Sunday, August 5, 2012

THE TRAGEDY OF BREACH OF FIDUCIARY RESPONSIBILITY

"This really should be a clarion call to trustees across the country to ask questions, to demand answers, to insist that the President is responsible to them, not the other way around...For too long, the boards have been viewed more as boosters than as legal fiduciaries." These were among the demands of the report by Louis Freeh arising out of his investigation of the conduct of so many at Penn State University who created an environment in which Jerry Sandusky could engage in the most horrific criminal actions. This was a Board that stands accused of forgetting its fiduciary responsibilities...of just "going along."

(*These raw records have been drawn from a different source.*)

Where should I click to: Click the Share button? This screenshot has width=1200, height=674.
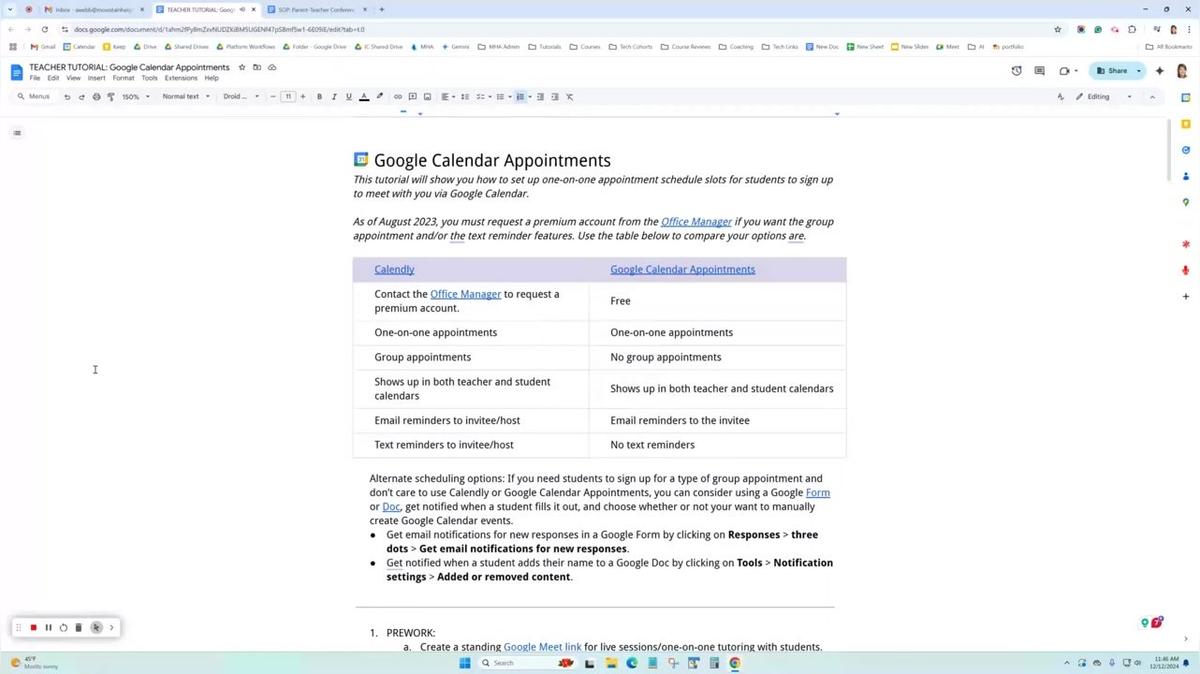coord(1113,71)
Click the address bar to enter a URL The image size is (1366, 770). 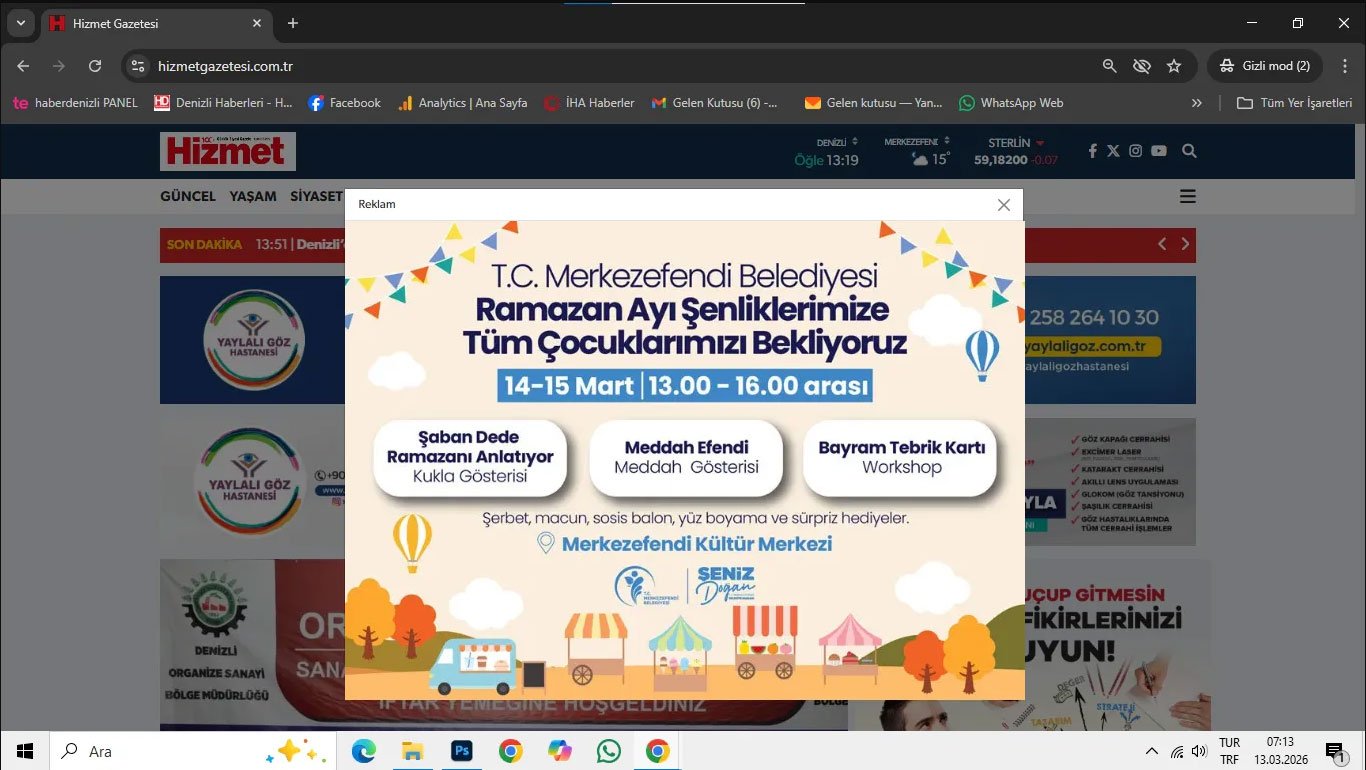226,65
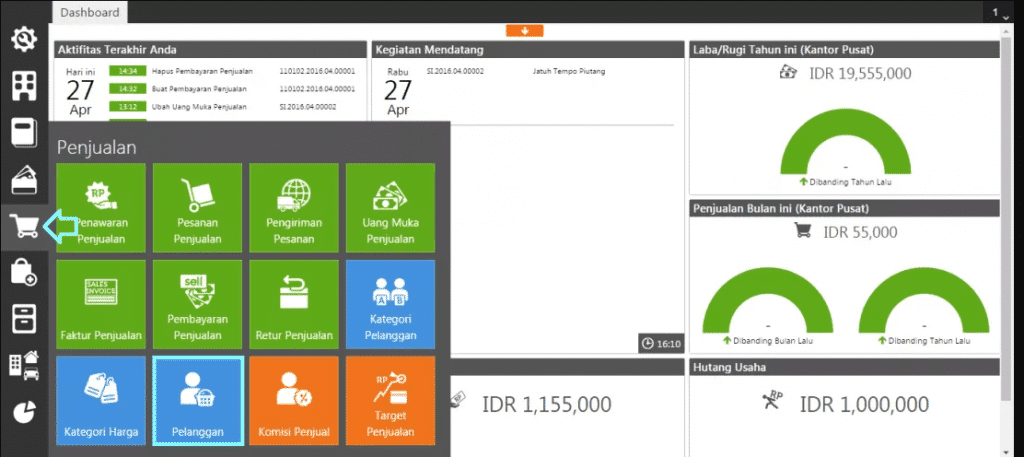Screen dimensions: 1024x457
Task: Click the Faktur Penjualan tile
Action: [101, 304]
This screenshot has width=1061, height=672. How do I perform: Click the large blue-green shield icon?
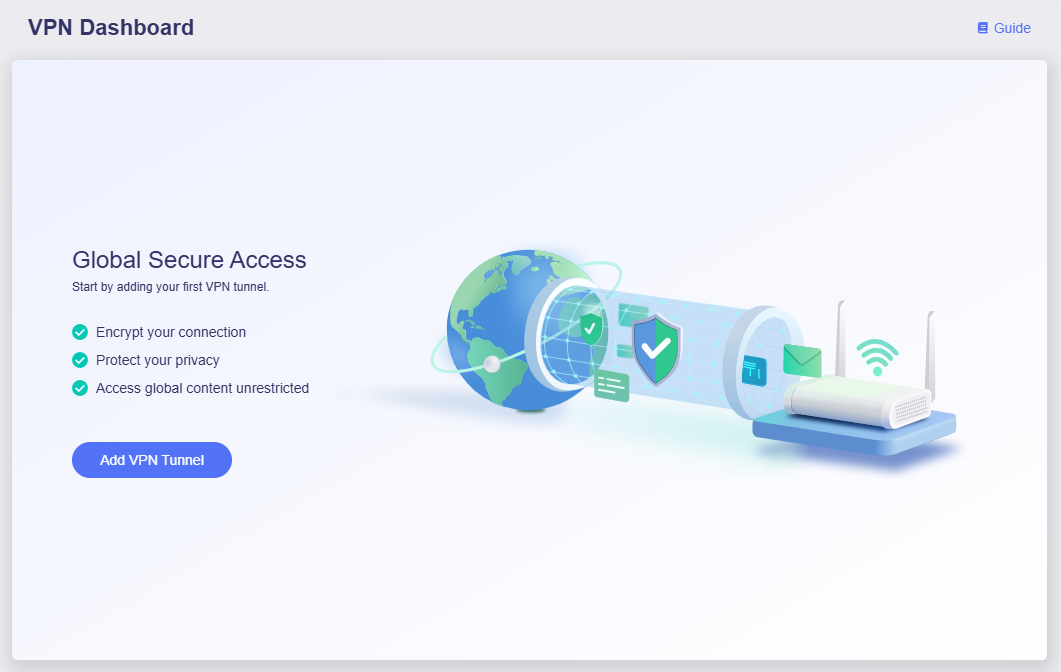pos(656,349)
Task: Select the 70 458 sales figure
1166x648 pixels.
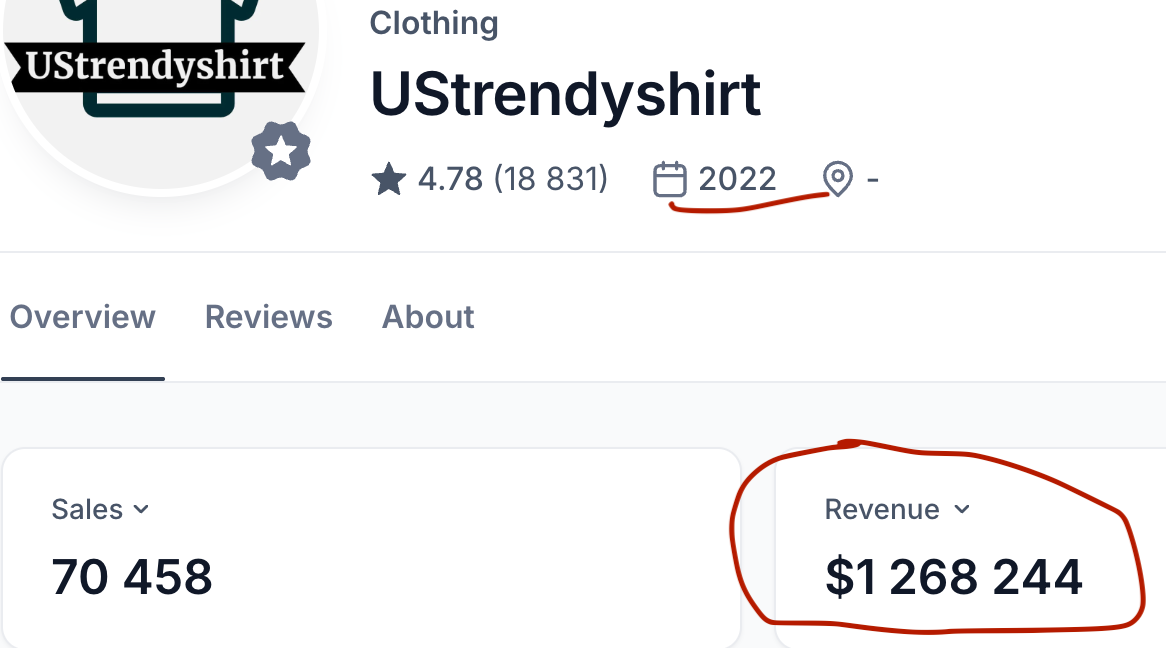Action: (x=132, y=577)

And, of course, we know that in our own Jewish organizational part of the world, there is a pandemic of boosterism that, while of course not leading to the worst brutality, has produced its own set of institutional abuses that threaten organizational integrity. The lay leaders of one beloved organization of ours stood idly by while its professionals operated as if the organization was theirs...until its lay officers suddenly realized what it had permitted to take place and those perceived as great professionals for so long, who gave so much to the organization, were dismissed. To this day, this organization has hidden the facts behind the walls it has built.

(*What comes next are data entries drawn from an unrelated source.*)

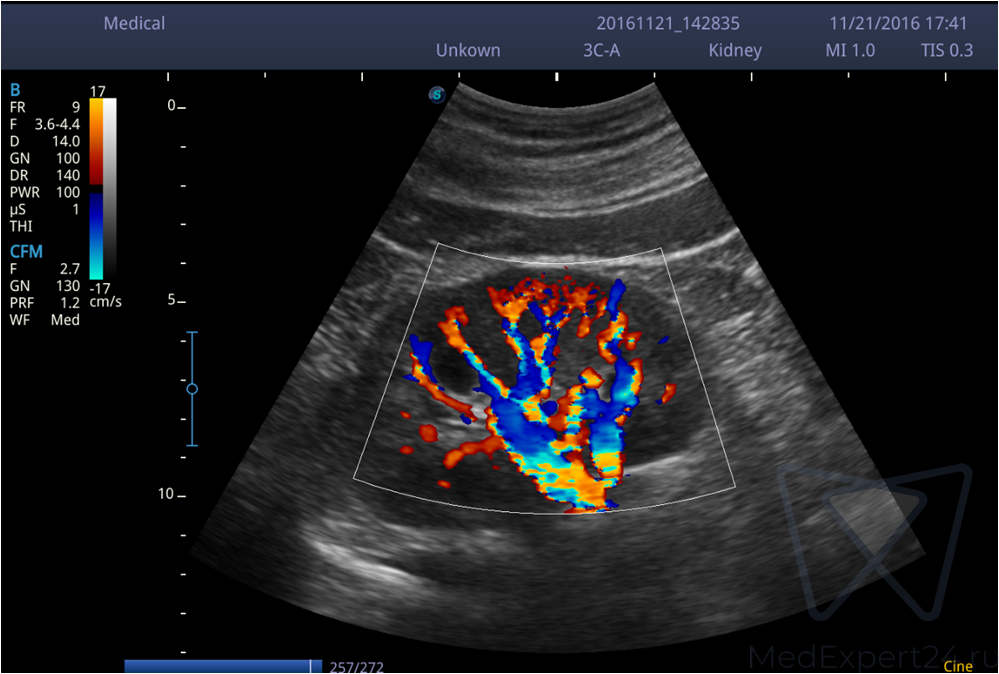The image size is (999, 674).
Task: Click the focus position circle marker
Action: coord(192,388)
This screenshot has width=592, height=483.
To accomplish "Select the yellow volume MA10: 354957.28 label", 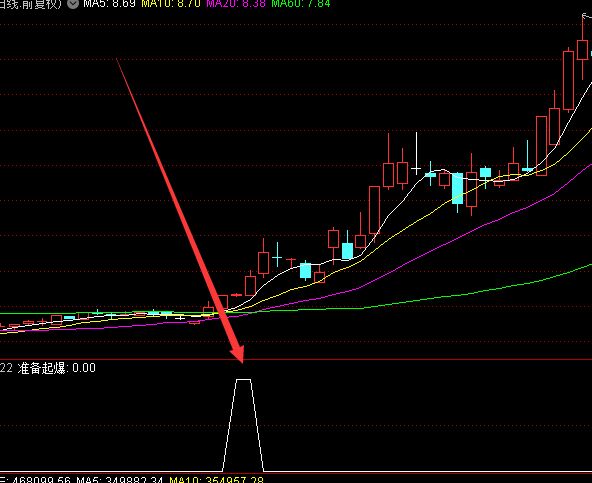I will click(x=216, y=480).
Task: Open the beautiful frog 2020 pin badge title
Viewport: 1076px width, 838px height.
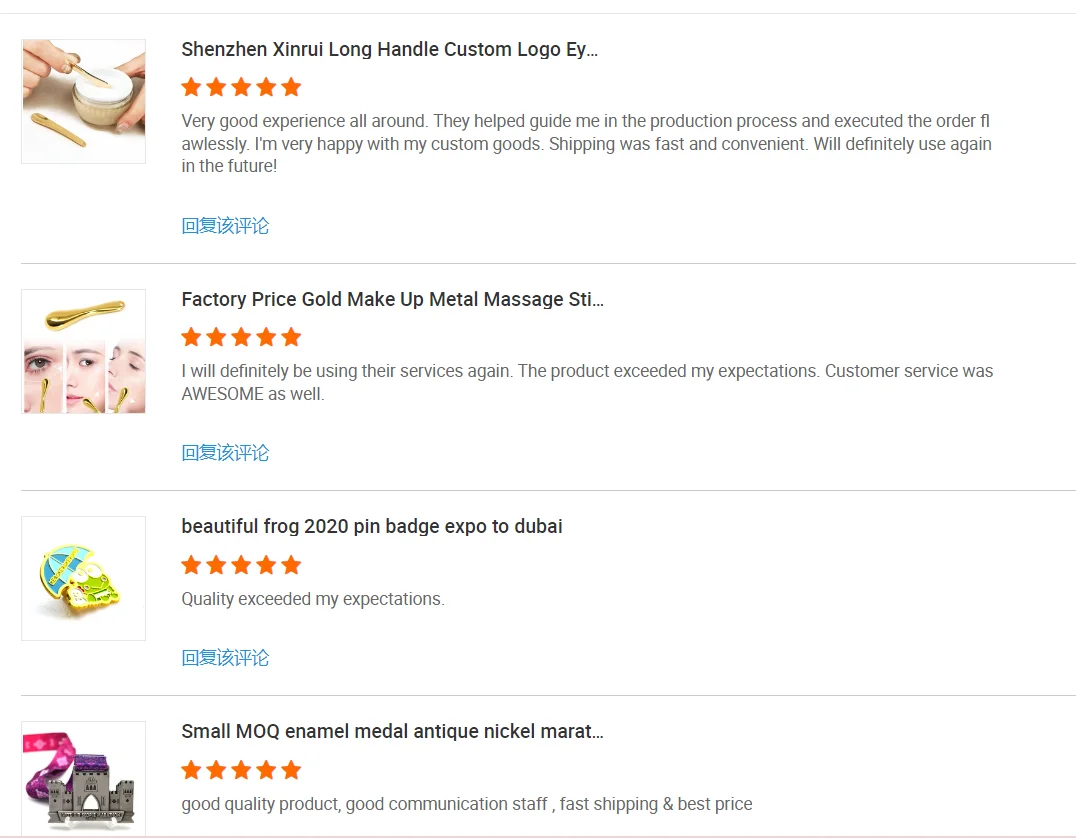Action: [x=372, y=526]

Another organization provided its Board with so little information and decision-making input, that American federation leaders on its Board were in open revolt. And, to its credit, that organization's leaders have taken actions that promise greater engagement and communication.

And, then, there is JFNA. Of course. A place where significant financial investments can be and are made by Committees with no authorization to do so. A place where the line items of a Budget can be ignored and where the Budget itself is viewed as merely a framework for spending $30.3 million on anything its professional and lay leaders determine. And, a place where, if a lay person asks a question of leadership, in the proper exercise of fiduciary duty, the questioner is relegated to the status of outlier or worse. Over three years ago, a lay person I greatly respected told me that "any one who publicly questions leadership should resign from the JFNA Board." When, two and one-half years ago, a Budget and Finance Committee member began to question the Budget at a Committee meeting, that leader was told that "there are to be no questions;" where many have written me expressing the same thing: "I want to ask Manning or Silverman about this but I know that if I do my career path within JFNA will be terminated." L'etat c'est moi and fiduciary responsibility are mutually exclusive concepts.

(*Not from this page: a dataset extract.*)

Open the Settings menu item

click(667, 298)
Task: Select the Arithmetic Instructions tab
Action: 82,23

JFNA leadership fails to comprehend, or comprehend but don't care, that they have created an environment within which corruption and self-dealing can breed. We who fail to question or are intimidated from doing so, provide the perfect Petri dish in which breach of fiduciary duty can breed. We look at Penn State and say to ourselves: "That couldn't happen here." And, I don't believe that that can happen "here." But, other things can...and as recent revelations evidence, they do.

But only because good men and women stay silent.

Rwexler

1 comment:

  1. Yeah, I heard that comment before when asking about the budget and it being merely a framework. I had never before heard of a budget that was so flexible in nature and what would I tell those who asked me what the cost of raising money was? Well its only a framework! I was mystified, still am. But luckily I don't send my money there anymore. I send it directly to JAFI or JDC and cut out the middleman. Of course I do leave some for the local Federation needs in our community. Works for me!